• EXERCISE 1:
List every person named in the Tommy Maddox passage.
• EXERCISE 2:
According to the Tommy Maddox passage, who had replaced Maddox as the starter by 2004?
• EXERCISE 3:
Reproduce word for word the stretch of the Tommy Maddox passage from "Tommy Maddox gets" through "due to injury.".
── SOURCE EXTRACT ──
Tommy Maddox gets an overwhelming amount of grief from Steelers fans, undeservedly. At worst, his presence ended the Kordell Stewart era and sprung into action the concept of a team need for long-term stability at the quarterback position. Spoiled fans have forgotten that Pittsburgh started Kent Graham earlier in the century.
During his tenure in 2002, Maddox was on fire, breathing life into a Steelers offense whose aerial attack was inconsistent.
It wasn't all great, though. While "Tommy Gun" resurrected the team for a season, he may have been a catalyst for a confused identity, as Pittsburgh began to abandon some of the fundamentals (such as clock possession and running on offense) that were Bill Cowher trademarks during his time to date.
2003 showed Maddox as being on the decline in his career, and by 2004, he was replaced as the starter by Ben Roethlisberger due to injury.
───
── SOURCE EXCERPT ──
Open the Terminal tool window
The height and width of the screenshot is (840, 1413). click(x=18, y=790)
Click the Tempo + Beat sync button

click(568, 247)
───
• TASK ANSWER 1:
Tommy Maddox, Kordell Stewart, Kent Graham, Bill Cowher, Ben Roethlisberger

• TASK ANSWER 2:
Ben Roethlisberger

• TASK ANSWER 3:
Tommy Maddox gets an overwhelming amount of grief from Steelers fans, undeservedly. At worst, his presence ended the Kordell Stewart era and sprung into action the concept of a team need for long-term stability at the quarterback position. Spoiled fans have forgotten that Pittsburgh started Kent Graham earlier in the century.
During his tenure in 2002, Maddox was on fire, breathing life into a Steelers offense whose aerial attack was inconsistent.
It wasn't all great, though. While "Tommy Gun" resurrected the team for a season, he may have been a catalyst for a confused identity, as Pittsburgh began to abandon some of the fundamentals (such as clock possession and running on offense) that were Bill Cowher trademarks during his time to date.
2003 showed Maddox as being on the decline in his career, and by 2004, he was replaced as the starter by Ben Roethlisberger due to injury.